[What you have to do] Could you write out the part of the material that opens with the line containing "Focus the Google search field" and closes with the line containing "Action: 103,279", replacing "search field" with "search box" and keeping everything else the same? Leave the pictures out of your answer.

--- start Rows ---

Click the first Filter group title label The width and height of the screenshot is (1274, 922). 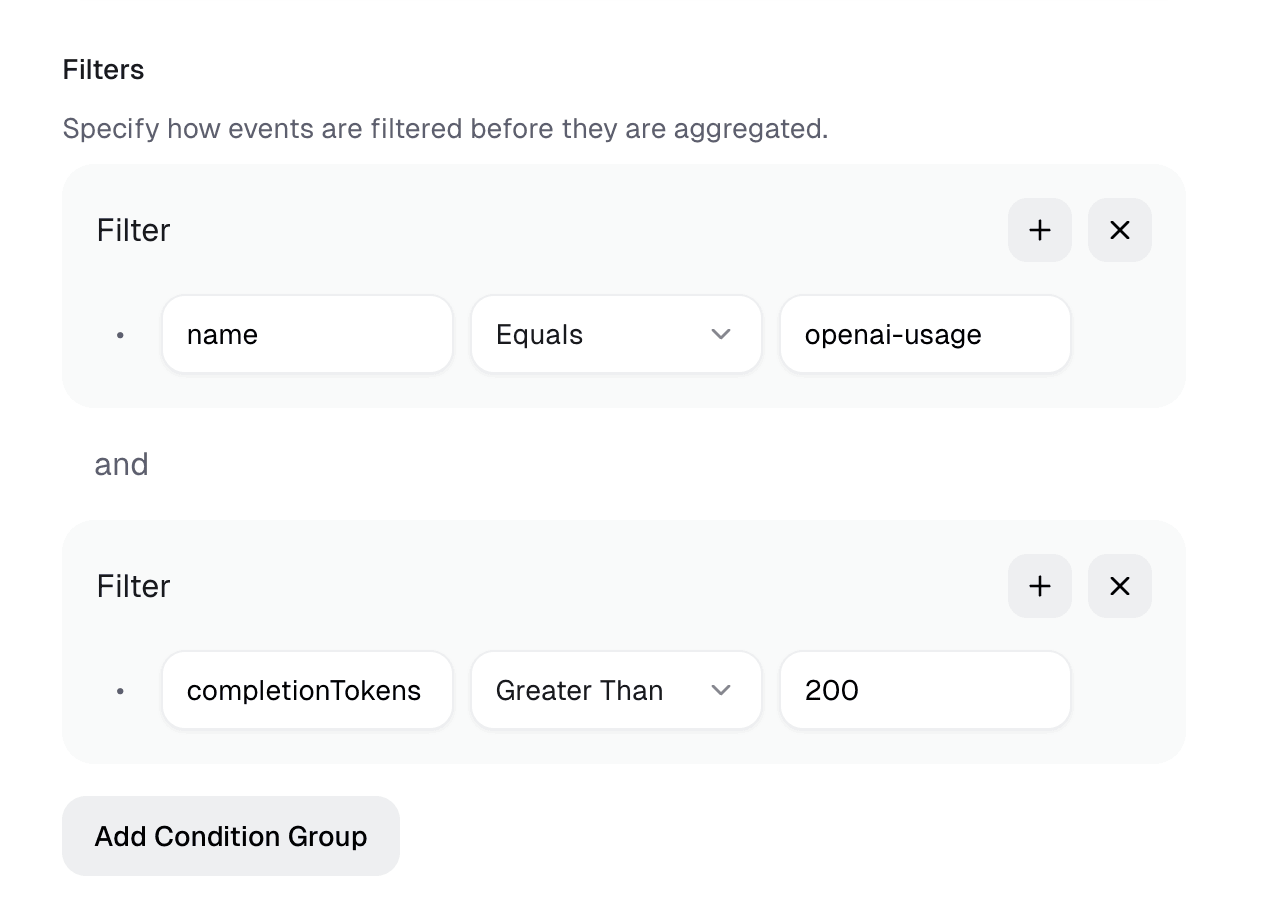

--- end Rows ---
--- start Rows ---

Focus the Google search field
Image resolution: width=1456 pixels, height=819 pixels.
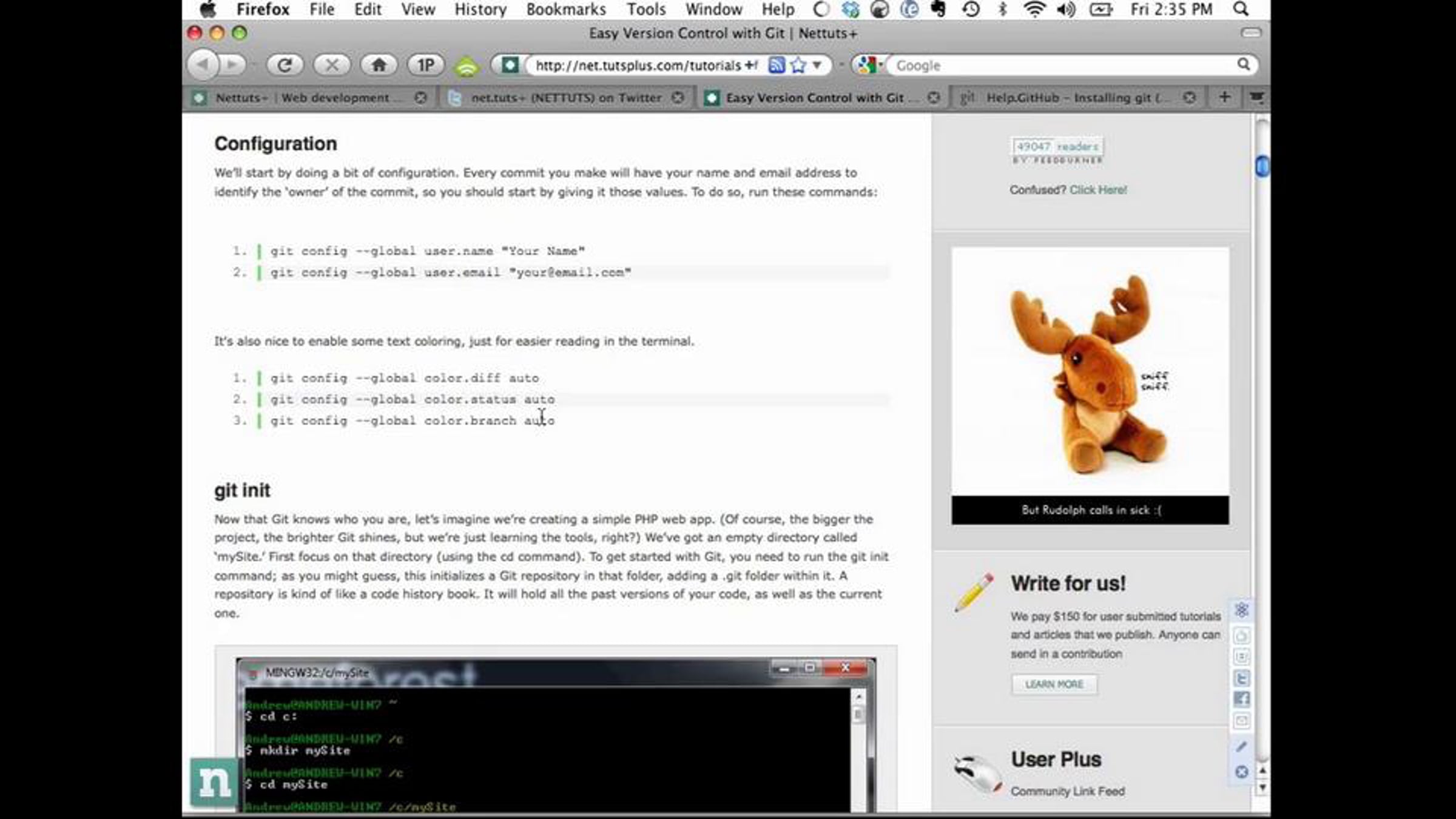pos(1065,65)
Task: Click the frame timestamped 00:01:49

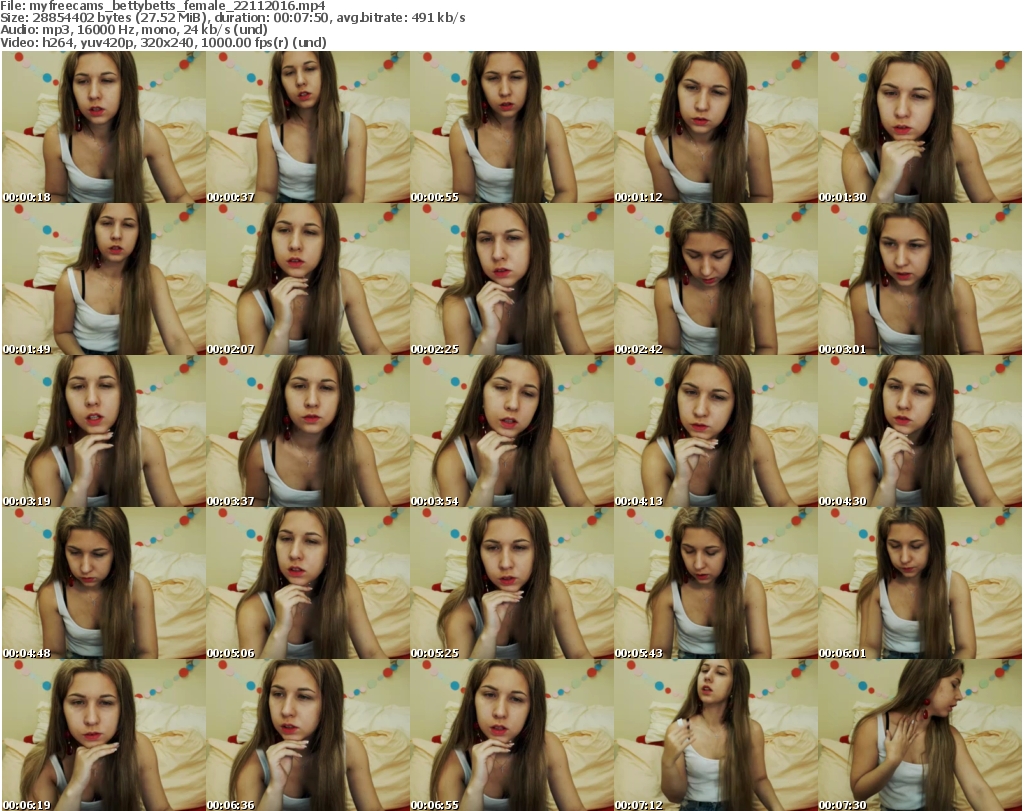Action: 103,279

--- end Rows ---
--- start Rows ---

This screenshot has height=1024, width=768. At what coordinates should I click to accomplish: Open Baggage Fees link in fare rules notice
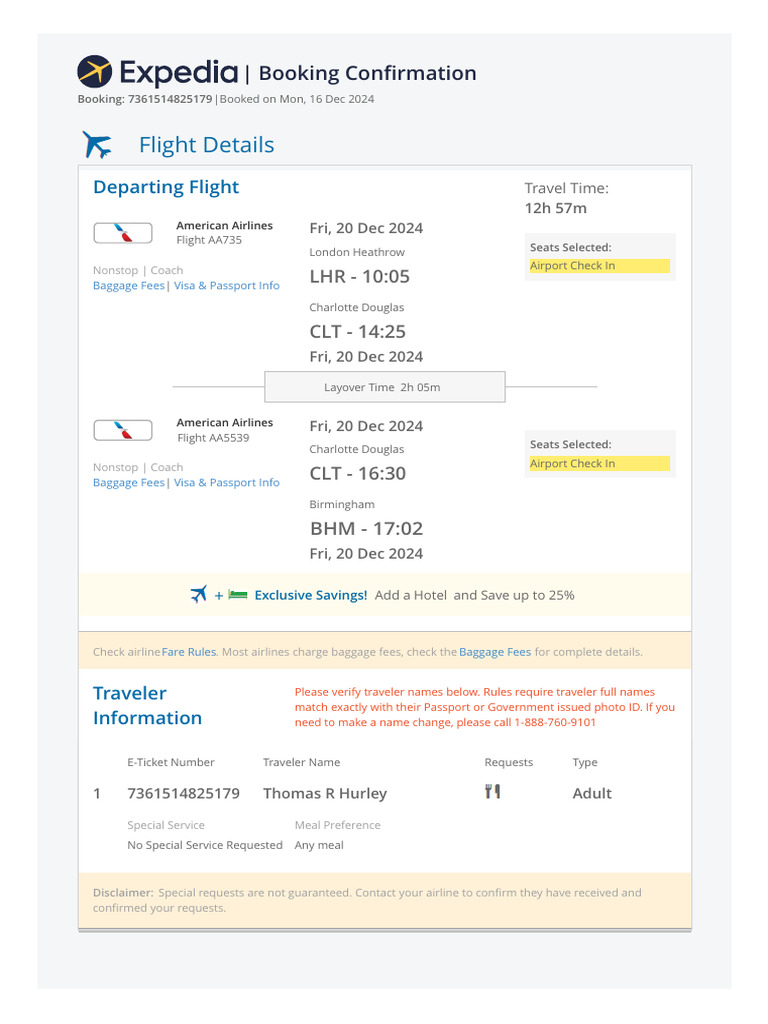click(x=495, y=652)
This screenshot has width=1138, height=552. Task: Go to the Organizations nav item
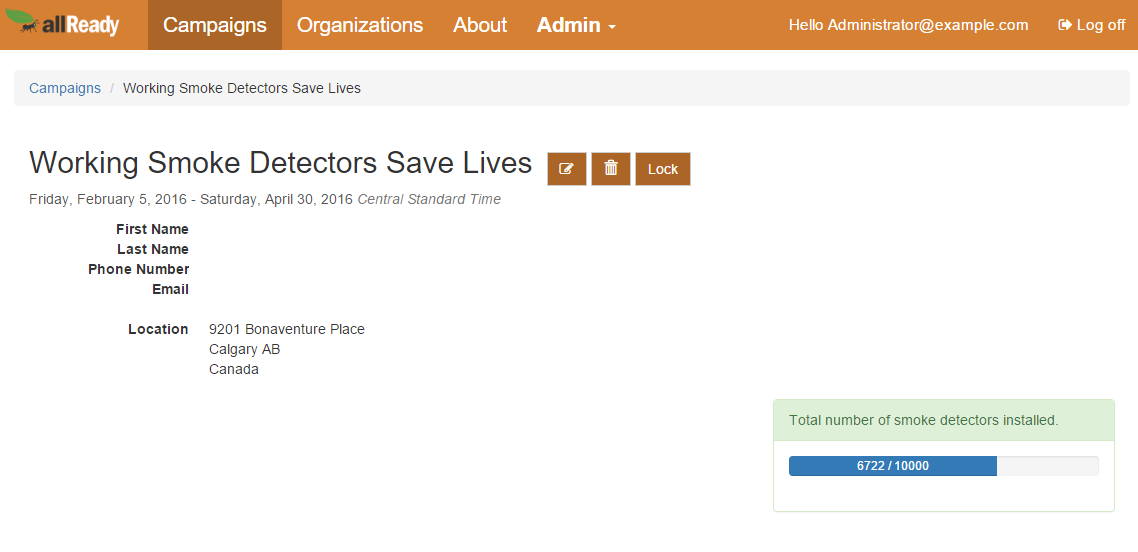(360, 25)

--- end Rows ---

[The solution]
Focus the Google search box
Image resolution: width=1456 pixels, height=819 pixels.
pos(1065,65)
Task: Click the frame timestamped 00:01:49

Action: 103,279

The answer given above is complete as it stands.